Production days at our co-packer start before sunrise. The receiving dock opens at 5am to accept the day's ingredients. By the time the production team arrives at 6am, the bison protein concentrate, tallow, date paste, and secondary ingredients have been logged in and placed in the staging area adjacent to the production floor.

Every incoming lot is scanned against the purchase order and verified against the certificate of analysis from the supplier. Anything that doesn't match goes back on the truck. We've had two rejections in the past 18 months—one for a hemp seed lot with higher-than-spec moisture, one for a date paste lot where the sugar density was out of range.

6:30 AM — Ingredient Conditioning

Tallow arrives solid. It needs to be brought to the right temperature (around 90°F) to flow into the mixing system. The conditioning tanks are heated jacketed vessels that bring the tallow to temperature gradually, without scorching.

Date paste is weighed out from refrigerated storage and allowed to come to room temperature. Cold date paste doesn't flow correctly through the depositing system.

8:00 AM — Mix Start

The mixing system combines the dry ingredients (protein concentrate, hemp seeds, tapioca starch, cocoa powder for the dark chocolate variants) with the liquid ingredients (tallow, date paste) in a specific sequence. Liquid ingredients go in first, dry ingredients are added with progressive mixing speed.

Total mix time for a batch: 22 minutes. Under-mixing produces a crumbly bar. Over-mixing produces a bar that's too dense. The team runs a grab sample at 18 minutes and another at 22 minutes to verify consistency.

9:30 AM — Depositing and Forming

The mixed batter is deposited into bar-shaped molds via a semi-automated depositing line. Each mold holds 12 bars. The deposited bars go through a cooling tunnel (set to 45°F) for 8 minutes to set the tallow before demolding.

Quality control here: weight check on every 10th bar. Weight tolerance is ±3g. Anything outside that range triggers a line stop and equipment check.

11:00 AM — Wrapping

Bars run through a flow-wrapping machine that seals each bar in an oxygen-barrier film. The machine runs at approximately 80 bars per minute. An operator monitors the seal integrity on random samples every 20 minutes.

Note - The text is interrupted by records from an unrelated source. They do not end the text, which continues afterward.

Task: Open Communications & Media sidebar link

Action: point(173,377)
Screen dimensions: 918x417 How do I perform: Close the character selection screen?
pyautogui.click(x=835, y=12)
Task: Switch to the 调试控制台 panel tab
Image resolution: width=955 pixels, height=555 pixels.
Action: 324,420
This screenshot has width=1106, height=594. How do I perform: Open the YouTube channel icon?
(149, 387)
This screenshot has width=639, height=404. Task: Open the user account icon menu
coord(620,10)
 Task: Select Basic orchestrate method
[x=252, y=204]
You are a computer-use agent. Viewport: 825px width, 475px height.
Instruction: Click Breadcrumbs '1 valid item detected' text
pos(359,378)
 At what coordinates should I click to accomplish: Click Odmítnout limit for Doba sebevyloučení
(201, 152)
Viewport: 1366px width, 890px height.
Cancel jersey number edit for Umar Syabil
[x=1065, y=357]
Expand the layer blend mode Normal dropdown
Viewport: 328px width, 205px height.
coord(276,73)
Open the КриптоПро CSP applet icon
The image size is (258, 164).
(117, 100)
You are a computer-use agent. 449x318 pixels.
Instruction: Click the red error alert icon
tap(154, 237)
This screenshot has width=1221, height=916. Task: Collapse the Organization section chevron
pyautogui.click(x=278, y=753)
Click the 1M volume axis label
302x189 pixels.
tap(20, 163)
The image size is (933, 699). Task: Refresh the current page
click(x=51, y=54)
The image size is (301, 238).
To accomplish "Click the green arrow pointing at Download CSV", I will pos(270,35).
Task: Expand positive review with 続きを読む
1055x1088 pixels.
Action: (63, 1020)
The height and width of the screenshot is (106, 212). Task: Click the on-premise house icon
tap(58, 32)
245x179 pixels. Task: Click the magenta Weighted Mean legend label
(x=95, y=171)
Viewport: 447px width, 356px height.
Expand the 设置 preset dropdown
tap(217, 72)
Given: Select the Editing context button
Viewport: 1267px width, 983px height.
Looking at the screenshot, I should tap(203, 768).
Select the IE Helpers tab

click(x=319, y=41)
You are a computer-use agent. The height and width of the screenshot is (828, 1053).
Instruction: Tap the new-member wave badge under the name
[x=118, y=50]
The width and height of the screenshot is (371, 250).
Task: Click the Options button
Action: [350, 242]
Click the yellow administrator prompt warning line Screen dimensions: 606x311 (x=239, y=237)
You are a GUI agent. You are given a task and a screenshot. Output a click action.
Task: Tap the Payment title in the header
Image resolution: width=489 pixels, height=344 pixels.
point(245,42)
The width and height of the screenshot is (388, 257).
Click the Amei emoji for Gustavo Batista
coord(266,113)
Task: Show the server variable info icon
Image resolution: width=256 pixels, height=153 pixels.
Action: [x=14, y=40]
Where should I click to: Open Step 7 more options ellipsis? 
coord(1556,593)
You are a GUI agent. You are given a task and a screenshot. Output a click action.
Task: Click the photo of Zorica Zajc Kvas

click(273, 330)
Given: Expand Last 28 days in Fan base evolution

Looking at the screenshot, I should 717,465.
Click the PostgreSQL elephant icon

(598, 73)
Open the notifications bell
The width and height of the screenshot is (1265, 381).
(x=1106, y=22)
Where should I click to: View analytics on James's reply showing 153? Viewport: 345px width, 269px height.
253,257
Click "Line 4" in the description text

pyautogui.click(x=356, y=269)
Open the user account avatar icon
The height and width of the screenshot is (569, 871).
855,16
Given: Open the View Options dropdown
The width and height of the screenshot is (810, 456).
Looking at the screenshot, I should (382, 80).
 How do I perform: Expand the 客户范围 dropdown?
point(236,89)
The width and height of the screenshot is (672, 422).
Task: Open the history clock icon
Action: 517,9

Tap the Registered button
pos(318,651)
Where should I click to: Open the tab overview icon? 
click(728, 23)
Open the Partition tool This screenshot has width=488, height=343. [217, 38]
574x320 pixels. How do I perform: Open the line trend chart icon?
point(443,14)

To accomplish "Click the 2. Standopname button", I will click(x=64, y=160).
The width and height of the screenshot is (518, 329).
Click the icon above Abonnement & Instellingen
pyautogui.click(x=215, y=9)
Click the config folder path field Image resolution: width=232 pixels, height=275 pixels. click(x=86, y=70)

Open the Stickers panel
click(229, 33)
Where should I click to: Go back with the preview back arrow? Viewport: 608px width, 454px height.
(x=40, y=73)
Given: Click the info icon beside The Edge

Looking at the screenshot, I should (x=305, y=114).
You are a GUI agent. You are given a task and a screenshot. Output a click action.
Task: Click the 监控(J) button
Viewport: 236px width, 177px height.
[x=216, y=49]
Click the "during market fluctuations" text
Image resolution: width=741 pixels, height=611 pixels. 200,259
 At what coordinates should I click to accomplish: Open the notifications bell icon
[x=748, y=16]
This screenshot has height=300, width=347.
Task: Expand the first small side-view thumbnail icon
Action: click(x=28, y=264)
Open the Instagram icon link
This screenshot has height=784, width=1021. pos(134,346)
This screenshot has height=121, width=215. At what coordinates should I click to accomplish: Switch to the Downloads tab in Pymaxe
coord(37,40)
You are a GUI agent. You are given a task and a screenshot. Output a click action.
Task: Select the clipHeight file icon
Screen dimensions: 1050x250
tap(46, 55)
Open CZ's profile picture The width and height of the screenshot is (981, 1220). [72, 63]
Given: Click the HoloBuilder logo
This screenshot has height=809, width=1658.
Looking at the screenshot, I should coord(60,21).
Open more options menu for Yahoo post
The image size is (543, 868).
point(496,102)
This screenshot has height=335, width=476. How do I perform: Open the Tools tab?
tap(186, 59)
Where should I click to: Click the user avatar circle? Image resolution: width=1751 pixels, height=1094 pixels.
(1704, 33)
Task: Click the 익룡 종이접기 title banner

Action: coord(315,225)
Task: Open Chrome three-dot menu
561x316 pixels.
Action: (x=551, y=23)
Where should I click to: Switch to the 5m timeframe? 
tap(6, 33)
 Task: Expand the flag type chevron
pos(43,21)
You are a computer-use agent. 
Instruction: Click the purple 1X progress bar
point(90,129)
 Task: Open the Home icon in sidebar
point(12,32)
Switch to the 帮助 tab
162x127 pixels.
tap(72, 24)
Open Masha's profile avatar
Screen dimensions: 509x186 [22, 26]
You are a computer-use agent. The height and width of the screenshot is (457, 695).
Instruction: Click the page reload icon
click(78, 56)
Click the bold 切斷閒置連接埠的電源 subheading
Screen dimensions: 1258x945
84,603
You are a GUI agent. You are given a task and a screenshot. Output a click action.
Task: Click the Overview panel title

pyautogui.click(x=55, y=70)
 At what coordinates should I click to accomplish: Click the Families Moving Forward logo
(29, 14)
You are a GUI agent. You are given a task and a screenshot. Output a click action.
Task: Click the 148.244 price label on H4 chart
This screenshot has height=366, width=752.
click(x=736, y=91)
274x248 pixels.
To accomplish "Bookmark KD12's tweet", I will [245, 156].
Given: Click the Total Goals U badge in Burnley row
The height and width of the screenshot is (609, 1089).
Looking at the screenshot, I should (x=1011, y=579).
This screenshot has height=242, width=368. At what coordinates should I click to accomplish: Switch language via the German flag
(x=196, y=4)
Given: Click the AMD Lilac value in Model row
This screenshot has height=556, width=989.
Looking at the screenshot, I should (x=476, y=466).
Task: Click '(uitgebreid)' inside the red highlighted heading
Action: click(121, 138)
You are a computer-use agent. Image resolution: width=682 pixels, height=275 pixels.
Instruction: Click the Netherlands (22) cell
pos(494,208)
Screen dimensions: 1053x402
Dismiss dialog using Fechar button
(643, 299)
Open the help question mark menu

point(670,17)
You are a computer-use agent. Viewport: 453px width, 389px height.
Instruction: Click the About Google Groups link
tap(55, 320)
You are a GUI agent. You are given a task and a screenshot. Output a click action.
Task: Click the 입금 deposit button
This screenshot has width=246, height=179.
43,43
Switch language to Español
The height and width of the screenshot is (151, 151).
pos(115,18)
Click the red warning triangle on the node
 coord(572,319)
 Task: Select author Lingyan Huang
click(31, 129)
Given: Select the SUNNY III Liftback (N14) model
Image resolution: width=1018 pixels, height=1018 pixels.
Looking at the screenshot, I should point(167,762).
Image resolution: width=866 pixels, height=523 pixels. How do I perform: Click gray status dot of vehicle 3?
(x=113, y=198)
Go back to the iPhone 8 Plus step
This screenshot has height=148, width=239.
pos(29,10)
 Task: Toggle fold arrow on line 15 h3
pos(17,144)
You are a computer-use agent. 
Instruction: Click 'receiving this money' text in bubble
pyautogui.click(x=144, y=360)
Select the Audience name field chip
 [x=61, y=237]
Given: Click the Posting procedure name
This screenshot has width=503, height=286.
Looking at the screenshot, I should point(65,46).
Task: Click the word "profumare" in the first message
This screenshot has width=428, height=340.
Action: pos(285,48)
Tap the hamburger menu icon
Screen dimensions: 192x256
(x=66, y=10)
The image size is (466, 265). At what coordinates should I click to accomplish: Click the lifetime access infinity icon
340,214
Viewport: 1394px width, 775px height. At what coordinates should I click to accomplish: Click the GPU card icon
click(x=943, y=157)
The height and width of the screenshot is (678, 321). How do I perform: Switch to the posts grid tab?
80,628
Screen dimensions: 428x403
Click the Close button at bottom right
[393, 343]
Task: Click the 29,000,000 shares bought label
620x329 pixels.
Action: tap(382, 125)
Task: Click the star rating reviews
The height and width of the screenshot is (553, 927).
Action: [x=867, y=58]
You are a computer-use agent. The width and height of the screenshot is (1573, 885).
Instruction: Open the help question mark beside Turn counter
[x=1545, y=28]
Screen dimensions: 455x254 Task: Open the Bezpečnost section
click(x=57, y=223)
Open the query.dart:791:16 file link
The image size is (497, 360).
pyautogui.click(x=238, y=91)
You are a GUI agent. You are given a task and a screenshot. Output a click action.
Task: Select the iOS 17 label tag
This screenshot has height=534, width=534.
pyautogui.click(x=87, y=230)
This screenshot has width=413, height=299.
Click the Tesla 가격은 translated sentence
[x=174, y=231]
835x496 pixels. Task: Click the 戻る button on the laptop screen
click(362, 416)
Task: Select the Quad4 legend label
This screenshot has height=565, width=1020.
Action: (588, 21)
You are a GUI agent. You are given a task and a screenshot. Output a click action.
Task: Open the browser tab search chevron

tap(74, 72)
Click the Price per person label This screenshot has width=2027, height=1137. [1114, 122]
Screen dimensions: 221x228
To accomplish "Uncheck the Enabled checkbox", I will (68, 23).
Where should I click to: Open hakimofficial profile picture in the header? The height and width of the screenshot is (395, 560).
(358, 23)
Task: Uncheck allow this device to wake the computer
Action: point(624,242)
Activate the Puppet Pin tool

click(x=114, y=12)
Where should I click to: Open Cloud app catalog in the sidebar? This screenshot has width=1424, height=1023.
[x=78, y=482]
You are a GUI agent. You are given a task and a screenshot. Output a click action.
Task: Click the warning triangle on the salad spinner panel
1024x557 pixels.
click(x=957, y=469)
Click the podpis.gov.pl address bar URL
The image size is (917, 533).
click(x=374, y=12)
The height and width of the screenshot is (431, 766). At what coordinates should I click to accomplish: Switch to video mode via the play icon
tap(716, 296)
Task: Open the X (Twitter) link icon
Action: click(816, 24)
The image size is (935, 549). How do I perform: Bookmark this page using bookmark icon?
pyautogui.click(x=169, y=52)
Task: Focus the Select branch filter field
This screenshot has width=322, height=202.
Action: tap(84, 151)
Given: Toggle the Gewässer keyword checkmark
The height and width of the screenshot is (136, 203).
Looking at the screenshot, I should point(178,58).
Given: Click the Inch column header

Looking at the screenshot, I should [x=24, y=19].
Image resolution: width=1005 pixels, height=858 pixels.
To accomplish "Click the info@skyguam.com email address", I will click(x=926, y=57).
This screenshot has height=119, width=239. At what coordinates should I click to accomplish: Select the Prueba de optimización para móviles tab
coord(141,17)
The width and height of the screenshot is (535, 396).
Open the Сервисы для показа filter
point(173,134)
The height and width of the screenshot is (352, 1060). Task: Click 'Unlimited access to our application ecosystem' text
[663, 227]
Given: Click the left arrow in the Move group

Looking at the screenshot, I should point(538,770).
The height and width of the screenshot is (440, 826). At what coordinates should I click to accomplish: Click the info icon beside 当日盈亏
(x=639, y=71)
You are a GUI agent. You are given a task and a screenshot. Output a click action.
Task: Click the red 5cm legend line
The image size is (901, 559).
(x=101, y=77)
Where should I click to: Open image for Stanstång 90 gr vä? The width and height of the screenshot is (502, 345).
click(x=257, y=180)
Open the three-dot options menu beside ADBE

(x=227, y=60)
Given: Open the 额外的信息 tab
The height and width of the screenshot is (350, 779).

After wrapping, the bars move to the secondary packaging line where they're loaded into branded cartons (12 bars per box, 6 boxes per case).

1:00 PM — Metal Detection and Case Packing

Every bar passes through a metal detector calibrated to the standard GFSI specification. Any triggered bar is quarantined and manually inspected. We have had zero confirmed metal contamination events in our production history.

Cases are packed, taped, labeled with the production lot number and best-by date, and placed on pallets.

3:00 PM — Finished Goods

By mid-afternoon, the day's production is palletized, shrink-wrapped, and staged in the finished goods area. The production record—including all lot numbers, QC results, and weights—is filed in the quality management system.

The pallet will ship to our fulfillment center within 48 hours. From there, it's your bar.